A field sobriety test is used to determine whether a driver is intoxicated. Three kinds of tests are standardized for use in the field and endorsed by the National Highway Traffic and Safety Administration.
What is the walk and turn test?
With the walk and turn test, the objective is to have you walk nine steps forward from heel to toe. You must walk in a straight line and turn on one foot before returning to the starting point. Most people can do this without a problem when sober, but when intoxicated, people struggle. The trouble with this test is that those with disabilities or balance issues may also struggle, resulting in a false positive result.
What is the horizontal gaze nystagmus test?
This test looks at the way your eyes jerk to the side when you look to the left or right. Normally, they jerk a small amount, but when you’re intoxicated, that motion is more pronounced. An officer might ask you to follow a moving object smoothly as well to test your ability to focus. An issue with this test is that some people — particularly those with migraines, epilepsy and other neurological issues that may affect the eyes — could fail during a medical emergency or when symptoms are present.

> _What to produce_
Pick up the passage on field sobriety tests after its last sentence and keep writing it.

> _The data_
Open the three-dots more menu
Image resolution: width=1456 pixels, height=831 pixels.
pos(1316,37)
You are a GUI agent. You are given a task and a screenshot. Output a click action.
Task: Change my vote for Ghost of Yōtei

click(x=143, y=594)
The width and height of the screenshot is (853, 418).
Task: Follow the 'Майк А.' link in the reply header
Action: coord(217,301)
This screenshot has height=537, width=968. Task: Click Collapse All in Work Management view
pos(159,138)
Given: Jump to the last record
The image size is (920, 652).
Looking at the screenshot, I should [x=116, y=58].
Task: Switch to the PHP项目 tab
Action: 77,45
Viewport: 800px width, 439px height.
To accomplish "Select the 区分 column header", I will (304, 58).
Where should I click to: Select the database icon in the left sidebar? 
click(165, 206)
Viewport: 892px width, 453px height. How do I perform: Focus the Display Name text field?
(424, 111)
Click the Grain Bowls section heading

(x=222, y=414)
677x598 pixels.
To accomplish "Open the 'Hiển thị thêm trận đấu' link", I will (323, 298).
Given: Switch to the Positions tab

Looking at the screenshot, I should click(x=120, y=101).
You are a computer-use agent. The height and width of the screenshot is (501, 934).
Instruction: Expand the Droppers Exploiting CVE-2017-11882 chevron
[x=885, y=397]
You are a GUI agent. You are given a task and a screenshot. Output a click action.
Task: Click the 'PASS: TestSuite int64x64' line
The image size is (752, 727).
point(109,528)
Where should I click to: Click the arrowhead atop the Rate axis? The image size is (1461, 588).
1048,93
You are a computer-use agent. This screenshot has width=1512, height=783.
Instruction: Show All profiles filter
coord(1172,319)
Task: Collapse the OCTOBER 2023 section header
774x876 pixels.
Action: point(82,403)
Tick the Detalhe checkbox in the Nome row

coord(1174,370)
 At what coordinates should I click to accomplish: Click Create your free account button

> _Response for this exercise_
What is the one-leg stand test?
Like its name suggests, the one-leg stand test is when a person is asked to stand on one leg with the other foot off the ground for around 30 seconds. Swaying or having to rebalance can be signs of intoxication, but they could also be a result of poor balance, medical emergencies or other conditions.
While these tests are accurate more than 91 percent of the time, according to statistics, they are not foolproof. You have the right to defend yourself if you’re falsely charged.